Dhawde was implicated in Jalna and Parbhani blast case in the past and hence fitted into the scheme of things. He was compelled to confess that Sadhvi was also part of the conspiracy. Under MCOCA, if the confessions are voluntary and are made before a police officer not below the rank of superintendent of police, the confessions are admissible. However, Dhawde retracted from his statement in front of the magistrate in the MCOCA court, which discharged all the accused on 31 July 2009.

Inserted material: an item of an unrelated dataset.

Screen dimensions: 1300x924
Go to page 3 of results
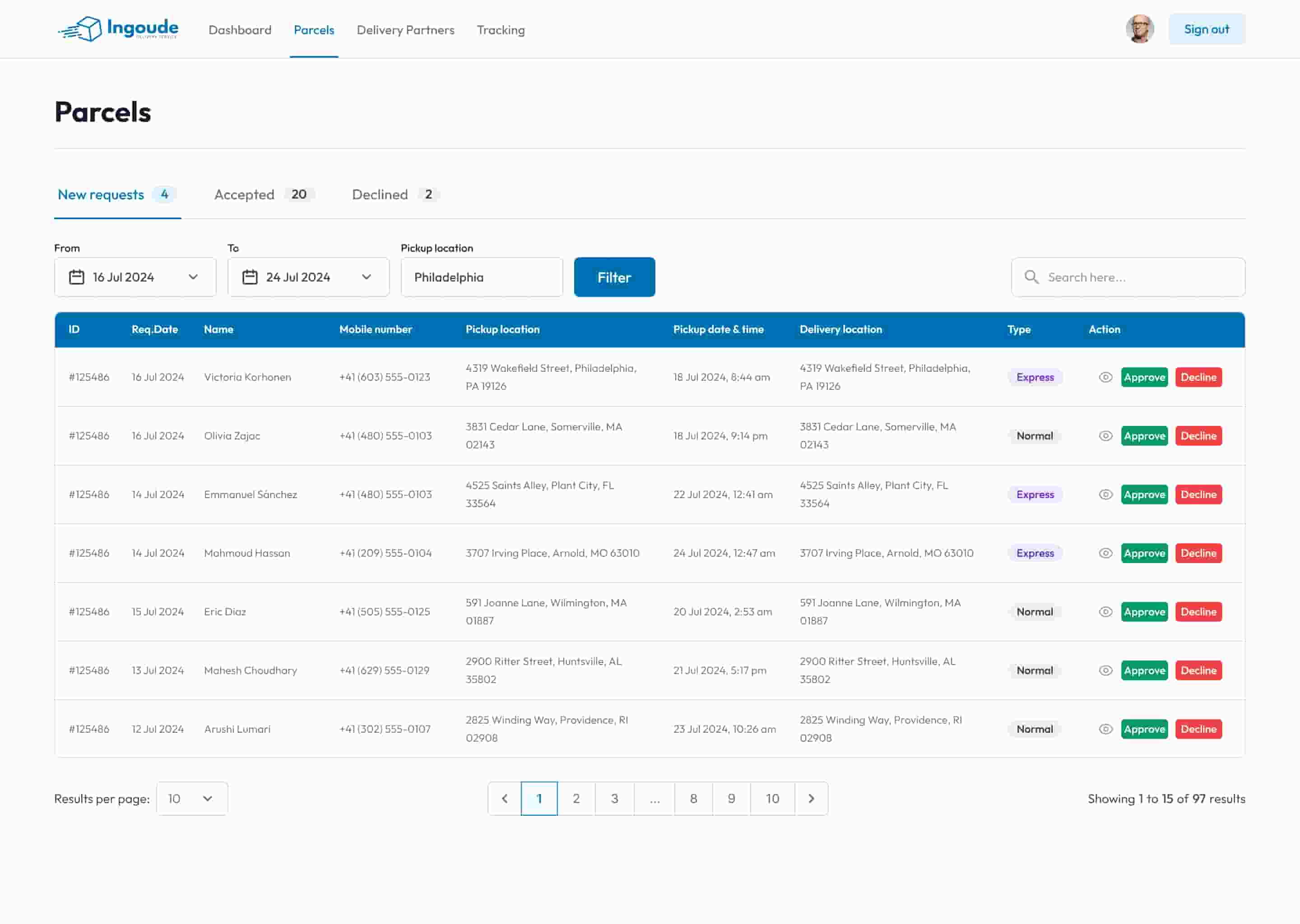pos(614,798)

The government of the day decided to challenge this decision in the High Court and, therefore, there was no end to the woes of Sadhvi Pragya. The High Court in 2010 set aside the order passed by the lower court. It is important to note that the ATS had also picked up a man called Dilip Patidar from Indore who was produced at Mumbai to give his confession. He was an important witness as Ram ji, who had been using Sadhvi’s vehicle, was his tenant. Dilip Patidar since then has been missing.

It was informed by the ATS officers that he was sent back to Indore (on his own) to get proof of his identity. Following Patidar’s disappearance, his wife moved the court and Central Bureau of Investigation (CBI) was handed over the case. CBI tried twice to submit a closure report in the absence of any evidence of Patidar being alive. The Madhya Pradesh High Court (Indore bench) refused to accept the closure report and issued an arrest warrant against the ATS inspector Ramesh More and now-retired assistant commissioner of police Rajan Ghule who picked up Dilip from Indore.

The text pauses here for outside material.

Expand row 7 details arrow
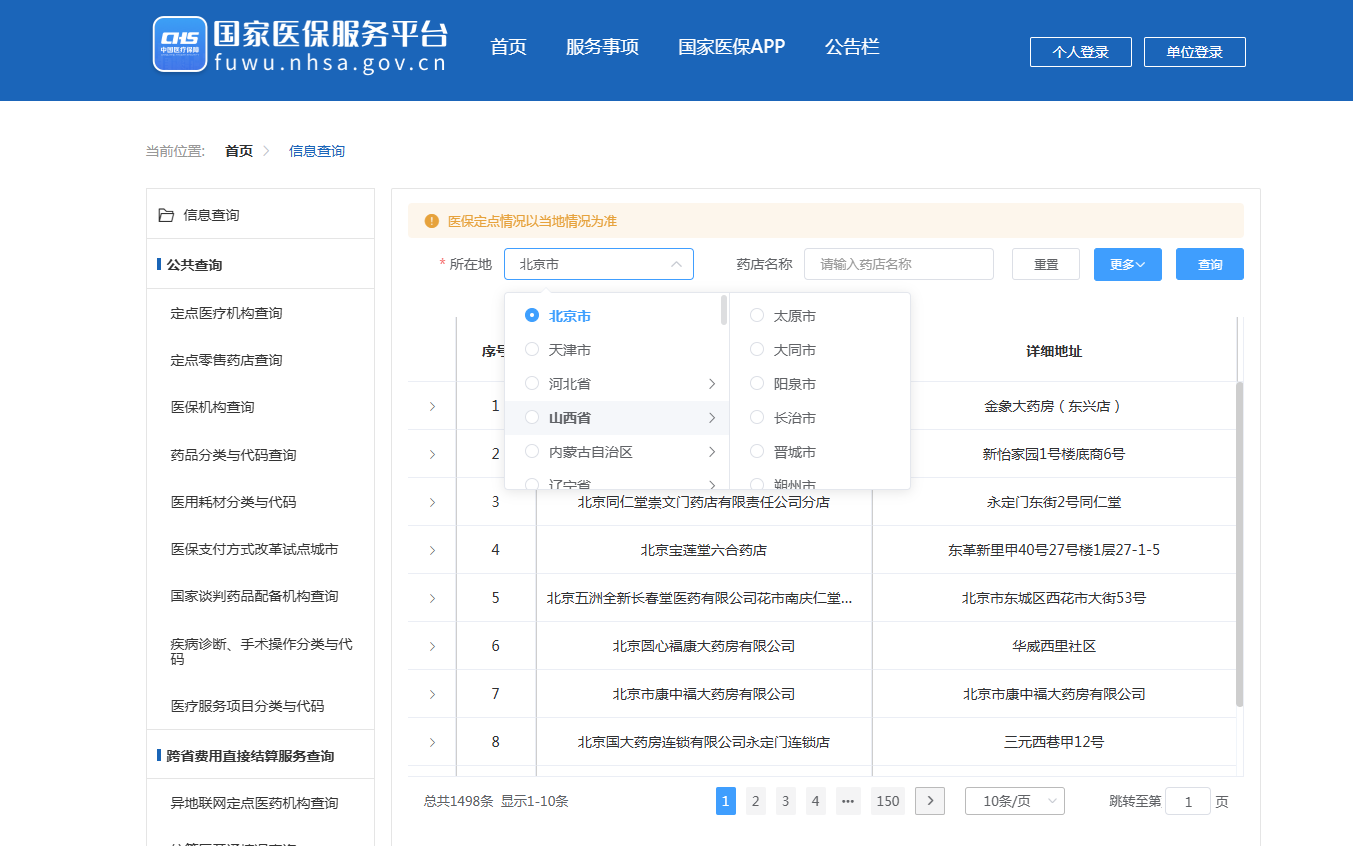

These two could have faced charges of criminal conspiracy and fabrication of evidence had the Congress and NCP led state government, not rejected the CBI request. All the court cases pertaining to saffron terror were confined to courts where the then political dispensation was of the Congress party.

It is difficult to fathom how Sadhvi survived in such a hostile environment where the state was hindering the proceedings of a court and refusing the investigation of tainted officers. The Supreme Court, when approached by the appellants, observed that there was enough scope to doubt the application of MCOCA as none of the accused were involved in more than one case before, which is a prerequisite for application of this Act. The Supreme Court order also doubted the role of the accused in the Jalna and Parbhani bomb blast cases.

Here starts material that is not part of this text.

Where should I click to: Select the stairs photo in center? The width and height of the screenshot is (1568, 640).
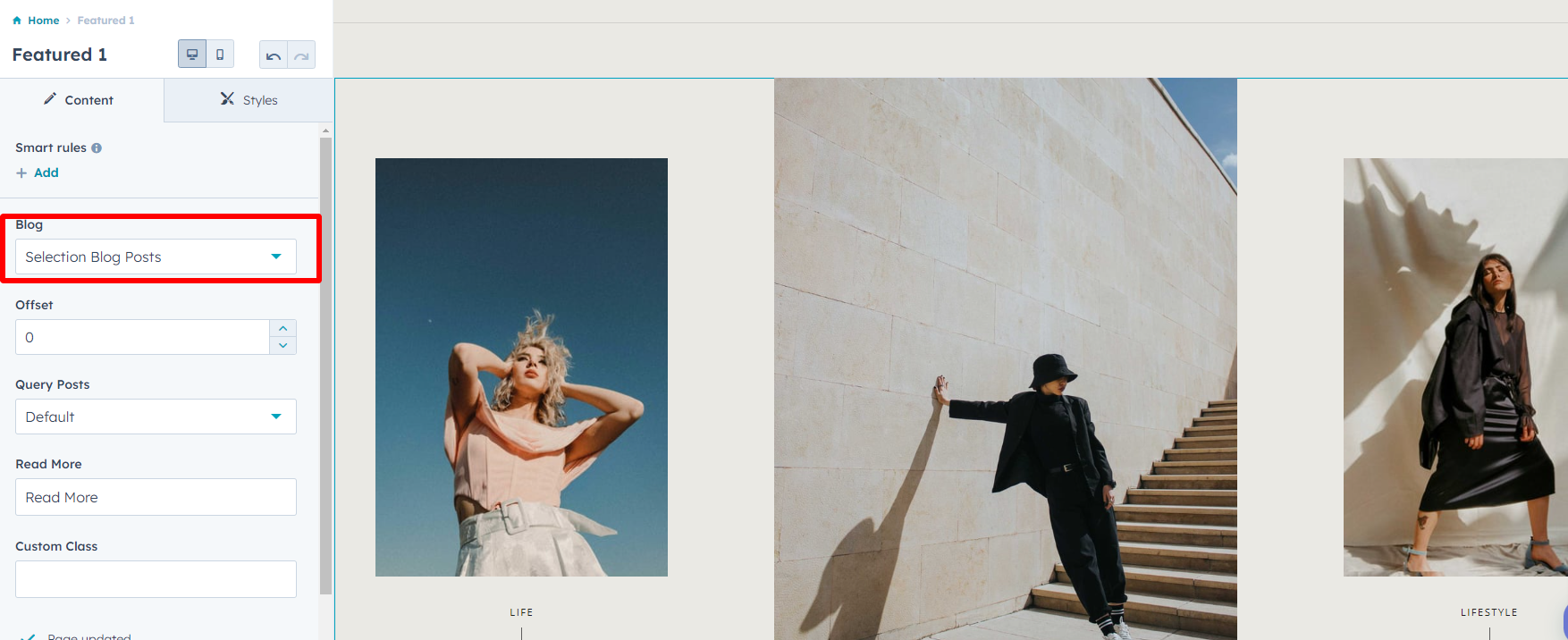(x=1005, y=358)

Subsequent decisions given by the National Investigation Agency (NIA) mentioned lack of evidence against Sadhvi Pragya and others. Words fall short while expressing the agony and physical torture meted out against Sadhvi Pragya, when she was being portrayed as the face of a well-orchestrated false saffron terror narrative.

Unable to prove the charges pressed on her for nine long years, despite the vindictive approach of investigative agencies, authenticates the fabricated plot to malign a simple woman whose probable fault was to be vocal in praise of her lord and culture. It’s time this injustice and untruth imposed upon the nation be discarded.